= INSTRUCTIONS FOR THE TASK =
Starting with the first line and ending with the line that holds "You are a computer-use agent. 706x1568", repeat the material exactly.

[Opening TASK DATA section]

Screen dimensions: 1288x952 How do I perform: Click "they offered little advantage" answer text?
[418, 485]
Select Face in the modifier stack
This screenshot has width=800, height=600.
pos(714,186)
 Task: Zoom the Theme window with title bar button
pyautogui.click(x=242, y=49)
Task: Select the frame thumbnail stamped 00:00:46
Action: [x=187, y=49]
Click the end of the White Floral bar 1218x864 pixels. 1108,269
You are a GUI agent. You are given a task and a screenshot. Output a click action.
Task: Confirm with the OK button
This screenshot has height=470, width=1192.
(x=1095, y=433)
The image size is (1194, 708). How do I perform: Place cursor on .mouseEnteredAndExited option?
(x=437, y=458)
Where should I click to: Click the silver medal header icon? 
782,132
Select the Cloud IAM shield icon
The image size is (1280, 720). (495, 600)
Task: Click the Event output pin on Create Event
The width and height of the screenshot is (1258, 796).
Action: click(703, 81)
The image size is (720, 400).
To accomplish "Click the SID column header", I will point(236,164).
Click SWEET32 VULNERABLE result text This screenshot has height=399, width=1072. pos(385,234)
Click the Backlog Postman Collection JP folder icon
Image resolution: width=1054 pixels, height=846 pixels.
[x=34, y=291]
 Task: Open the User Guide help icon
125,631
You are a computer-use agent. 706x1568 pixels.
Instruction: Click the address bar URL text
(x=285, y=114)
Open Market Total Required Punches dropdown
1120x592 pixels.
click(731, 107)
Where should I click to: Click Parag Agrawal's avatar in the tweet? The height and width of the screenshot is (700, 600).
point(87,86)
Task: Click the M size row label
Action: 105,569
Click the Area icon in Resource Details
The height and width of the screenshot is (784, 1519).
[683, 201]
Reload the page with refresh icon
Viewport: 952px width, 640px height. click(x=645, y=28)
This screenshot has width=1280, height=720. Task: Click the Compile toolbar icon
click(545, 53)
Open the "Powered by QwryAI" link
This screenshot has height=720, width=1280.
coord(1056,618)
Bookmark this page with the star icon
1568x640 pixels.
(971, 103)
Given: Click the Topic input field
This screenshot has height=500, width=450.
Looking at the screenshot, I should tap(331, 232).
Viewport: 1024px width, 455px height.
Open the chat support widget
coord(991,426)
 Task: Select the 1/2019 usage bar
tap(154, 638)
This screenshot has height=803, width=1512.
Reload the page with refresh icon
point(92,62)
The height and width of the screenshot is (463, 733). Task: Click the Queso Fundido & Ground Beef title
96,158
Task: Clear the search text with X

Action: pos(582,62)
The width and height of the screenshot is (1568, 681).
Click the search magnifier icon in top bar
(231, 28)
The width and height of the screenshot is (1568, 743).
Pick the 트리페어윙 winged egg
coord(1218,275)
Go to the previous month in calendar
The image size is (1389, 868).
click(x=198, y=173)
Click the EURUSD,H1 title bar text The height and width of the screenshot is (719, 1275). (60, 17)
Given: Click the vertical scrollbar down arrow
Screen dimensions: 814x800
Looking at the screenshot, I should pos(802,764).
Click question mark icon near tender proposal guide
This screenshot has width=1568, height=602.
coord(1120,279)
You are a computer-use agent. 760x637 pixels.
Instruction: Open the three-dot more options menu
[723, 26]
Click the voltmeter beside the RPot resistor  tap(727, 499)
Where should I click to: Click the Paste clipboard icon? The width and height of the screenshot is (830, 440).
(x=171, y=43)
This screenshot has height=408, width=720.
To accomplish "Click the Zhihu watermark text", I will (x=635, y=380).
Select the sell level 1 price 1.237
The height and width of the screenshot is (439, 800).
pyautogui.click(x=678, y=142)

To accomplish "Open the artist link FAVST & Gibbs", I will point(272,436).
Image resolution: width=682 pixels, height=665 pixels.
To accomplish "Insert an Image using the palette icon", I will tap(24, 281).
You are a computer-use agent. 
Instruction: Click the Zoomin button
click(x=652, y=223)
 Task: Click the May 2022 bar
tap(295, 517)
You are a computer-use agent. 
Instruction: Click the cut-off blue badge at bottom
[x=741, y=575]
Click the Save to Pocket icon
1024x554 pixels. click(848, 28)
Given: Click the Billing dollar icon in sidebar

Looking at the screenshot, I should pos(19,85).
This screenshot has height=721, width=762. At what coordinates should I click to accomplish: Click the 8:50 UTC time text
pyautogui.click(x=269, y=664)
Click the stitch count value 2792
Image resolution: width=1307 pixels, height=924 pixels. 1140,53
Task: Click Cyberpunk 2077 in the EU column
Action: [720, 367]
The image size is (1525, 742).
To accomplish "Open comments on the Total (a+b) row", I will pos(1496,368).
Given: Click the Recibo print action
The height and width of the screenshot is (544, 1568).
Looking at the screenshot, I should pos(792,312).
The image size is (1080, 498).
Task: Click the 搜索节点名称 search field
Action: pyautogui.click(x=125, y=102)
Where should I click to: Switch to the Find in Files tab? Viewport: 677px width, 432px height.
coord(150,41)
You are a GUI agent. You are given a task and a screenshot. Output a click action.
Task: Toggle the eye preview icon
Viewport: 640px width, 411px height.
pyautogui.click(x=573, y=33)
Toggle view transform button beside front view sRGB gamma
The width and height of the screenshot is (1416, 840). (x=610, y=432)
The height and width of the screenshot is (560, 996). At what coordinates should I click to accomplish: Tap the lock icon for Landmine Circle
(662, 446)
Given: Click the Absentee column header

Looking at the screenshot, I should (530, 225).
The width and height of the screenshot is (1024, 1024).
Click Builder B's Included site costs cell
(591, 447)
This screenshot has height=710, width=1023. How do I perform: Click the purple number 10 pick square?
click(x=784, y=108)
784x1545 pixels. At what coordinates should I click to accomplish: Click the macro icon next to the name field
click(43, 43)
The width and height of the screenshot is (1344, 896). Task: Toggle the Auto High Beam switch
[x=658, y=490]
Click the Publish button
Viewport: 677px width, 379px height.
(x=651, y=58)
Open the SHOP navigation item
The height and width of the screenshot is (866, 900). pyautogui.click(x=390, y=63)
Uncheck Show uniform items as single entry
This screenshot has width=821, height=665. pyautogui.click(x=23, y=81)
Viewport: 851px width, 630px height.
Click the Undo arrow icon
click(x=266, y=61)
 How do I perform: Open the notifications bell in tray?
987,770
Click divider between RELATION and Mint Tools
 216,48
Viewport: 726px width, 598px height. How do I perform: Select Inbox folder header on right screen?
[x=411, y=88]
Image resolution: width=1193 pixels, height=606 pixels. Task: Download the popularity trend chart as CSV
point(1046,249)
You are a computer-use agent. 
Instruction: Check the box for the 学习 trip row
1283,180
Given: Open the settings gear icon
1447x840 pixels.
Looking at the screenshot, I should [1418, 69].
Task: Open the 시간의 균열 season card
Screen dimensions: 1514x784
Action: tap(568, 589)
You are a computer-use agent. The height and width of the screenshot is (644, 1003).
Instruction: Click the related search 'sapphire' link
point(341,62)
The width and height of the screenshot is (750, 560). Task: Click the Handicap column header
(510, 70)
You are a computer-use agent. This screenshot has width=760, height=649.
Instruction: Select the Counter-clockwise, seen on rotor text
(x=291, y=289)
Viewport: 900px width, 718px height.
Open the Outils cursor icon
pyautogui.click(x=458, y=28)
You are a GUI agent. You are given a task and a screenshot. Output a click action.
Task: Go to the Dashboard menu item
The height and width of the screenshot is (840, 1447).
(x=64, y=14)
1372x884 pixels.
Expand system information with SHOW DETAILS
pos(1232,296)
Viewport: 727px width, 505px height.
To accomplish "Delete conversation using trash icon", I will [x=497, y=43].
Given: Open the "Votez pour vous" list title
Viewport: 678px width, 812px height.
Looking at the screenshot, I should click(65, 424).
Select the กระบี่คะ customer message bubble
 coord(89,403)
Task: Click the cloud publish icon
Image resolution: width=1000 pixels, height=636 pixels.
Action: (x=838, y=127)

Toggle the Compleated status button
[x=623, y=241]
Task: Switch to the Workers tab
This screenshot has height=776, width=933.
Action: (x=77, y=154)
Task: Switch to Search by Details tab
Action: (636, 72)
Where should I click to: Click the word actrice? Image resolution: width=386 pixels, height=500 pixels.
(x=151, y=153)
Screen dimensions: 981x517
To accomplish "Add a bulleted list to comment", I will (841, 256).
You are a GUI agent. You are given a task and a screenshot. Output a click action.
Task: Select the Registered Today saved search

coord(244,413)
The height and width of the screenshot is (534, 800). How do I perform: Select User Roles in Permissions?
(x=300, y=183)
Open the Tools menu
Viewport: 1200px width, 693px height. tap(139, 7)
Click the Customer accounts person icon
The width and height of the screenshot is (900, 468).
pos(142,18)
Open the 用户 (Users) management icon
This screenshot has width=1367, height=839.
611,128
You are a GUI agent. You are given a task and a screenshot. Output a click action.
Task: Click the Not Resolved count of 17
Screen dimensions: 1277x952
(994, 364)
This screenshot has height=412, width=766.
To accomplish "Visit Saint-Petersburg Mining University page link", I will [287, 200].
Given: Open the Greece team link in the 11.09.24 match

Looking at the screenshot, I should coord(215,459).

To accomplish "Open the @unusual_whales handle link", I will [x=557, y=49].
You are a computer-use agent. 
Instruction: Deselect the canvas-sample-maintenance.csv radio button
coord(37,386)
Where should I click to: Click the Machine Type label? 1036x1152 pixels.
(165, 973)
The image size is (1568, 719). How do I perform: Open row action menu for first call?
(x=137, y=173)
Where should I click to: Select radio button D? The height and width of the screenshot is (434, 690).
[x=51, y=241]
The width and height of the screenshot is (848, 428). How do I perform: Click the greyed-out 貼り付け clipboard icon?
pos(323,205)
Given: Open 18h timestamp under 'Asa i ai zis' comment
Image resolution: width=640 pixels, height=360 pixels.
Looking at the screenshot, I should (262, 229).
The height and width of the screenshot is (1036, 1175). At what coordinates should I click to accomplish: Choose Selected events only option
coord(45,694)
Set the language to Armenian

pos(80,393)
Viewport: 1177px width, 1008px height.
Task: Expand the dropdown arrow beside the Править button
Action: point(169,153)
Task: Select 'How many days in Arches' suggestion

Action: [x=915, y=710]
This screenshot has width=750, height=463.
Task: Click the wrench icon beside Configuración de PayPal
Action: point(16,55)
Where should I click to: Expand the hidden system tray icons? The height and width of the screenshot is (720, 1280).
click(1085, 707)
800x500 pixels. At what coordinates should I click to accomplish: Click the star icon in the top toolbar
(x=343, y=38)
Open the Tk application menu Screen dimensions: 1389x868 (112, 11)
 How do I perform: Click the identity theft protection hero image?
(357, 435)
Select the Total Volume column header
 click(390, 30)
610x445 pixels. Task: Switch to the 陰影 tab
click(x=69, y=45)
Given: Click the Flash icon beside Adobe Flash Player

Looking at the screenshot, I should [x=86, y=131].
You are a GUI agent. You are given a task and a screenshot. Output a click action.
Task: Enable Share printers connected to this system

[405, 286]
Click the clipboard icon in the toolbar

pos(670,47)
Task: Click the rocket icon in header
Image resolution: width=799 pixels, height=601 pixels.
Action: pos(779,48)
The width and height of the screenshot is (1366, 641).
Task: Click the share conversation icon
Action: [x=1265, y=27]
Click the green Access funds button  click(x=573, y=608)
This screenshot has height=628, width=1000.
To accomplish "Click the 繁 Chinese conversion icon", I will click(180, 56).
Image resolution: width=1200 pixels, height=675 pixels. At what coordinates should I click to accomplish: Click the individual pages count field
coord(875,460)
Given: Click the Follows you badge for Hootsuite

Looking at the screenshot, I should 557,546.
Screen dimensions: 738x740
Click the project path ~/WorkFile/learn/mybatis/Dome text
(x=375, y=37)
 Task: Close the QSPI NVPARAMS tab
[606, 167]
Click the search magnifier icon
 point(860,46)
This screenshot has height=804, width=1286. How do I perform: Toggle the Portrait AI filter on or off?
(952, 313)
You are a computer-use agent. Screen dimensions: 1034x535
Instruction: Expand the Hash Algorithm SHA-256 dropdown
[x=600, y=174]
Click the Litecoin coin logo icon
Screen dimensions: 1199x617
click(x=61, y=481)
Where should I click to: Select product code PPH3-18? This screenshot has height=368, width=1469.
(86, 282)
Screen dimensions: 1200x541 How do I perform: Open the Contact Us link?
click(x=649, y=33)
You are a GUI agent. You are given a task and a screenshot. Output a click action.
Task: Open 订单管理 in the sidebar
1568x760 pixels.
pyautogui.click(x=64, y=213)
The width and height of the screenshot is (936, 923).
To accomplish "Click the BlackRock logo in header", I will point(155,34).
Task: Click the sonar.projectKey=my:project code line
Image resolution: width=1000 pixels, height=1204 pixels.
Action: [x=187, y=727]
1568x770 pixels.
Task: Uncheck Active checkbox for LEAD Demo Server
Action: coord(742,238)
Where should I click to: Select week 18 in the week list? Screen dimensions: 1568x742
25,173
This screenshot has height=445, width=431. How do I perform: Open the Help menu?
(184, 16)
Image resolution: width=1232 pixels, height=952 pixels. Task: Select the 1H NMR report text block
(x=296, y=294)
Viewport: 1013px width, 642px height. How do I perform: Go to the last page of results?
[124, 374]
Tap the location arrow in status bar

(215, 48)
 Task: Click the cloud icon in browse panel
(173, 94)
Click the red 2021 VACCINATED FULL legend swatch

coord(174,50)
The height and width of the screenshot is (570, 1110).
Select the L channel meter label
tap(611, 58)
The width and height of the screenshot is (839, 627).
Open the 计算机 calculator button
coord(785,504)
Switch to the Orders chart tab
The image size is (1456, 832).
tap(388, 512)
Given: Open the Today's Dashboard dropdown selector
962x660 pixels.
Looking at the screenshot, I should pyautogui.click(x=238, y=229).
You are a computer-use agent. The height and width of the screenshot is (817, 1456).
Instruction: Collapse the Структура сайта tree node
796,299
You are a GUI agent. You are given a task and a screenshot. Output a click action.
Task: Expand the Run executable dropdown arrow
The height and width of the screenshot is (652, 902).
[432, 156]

[Closing TASK DATA section]

= TASK ANSWER =
Screen dimensions: 1288x952 How do I perform: Click "they offered little advantage" answer text?
[418, 485]
Select Face in the modifier stack
This screenshot has width=800, height=600.
pos(714,186)
 Task: Zoom the Theme window with title bar button
pyautogui.click(x=242, y=49)
Task: Select the frame thumbnail stamped 00:00:46
Action: [x=187, y=49]
Click the end of the White Floral bar 1218x864 pixels. 1108,269
You are a GUI agent. You are given a task and a screenshot. Output a click action.
Task: Confirm with the OK button
This screenshot has height=470, width=1192.
(x=1095, y=433)
The image size is (1194, 708). How do I perform: Place cursor on .mouseEnteredAndExited option?
(x=437, y=458)
Where should I click to: Click the silver medal header icon? 
782,132
Select the Cloud IAM shield icon
The image size is (1280, 720). (495, 600)
Task: Click the Event output pin on Create Event
The width and height of the screenshot is (1258, 796).
Action: click(703, 81)
The image size is (720, 400).
To accomplish "Click the SID column header", I will point(236,164).
Click SWEET32 VULNERABLE result text This screenshot has height=399, width=1072. pos(385,234)
Click the Backlog Postman Collection JP folder icon
Image resolution: width=1054 pixels, height=846 pixels.
[x=34, y=291]
 Task: Open the User Guide help icon
125,631
You are a computer-use agent. 706x1568 pixels.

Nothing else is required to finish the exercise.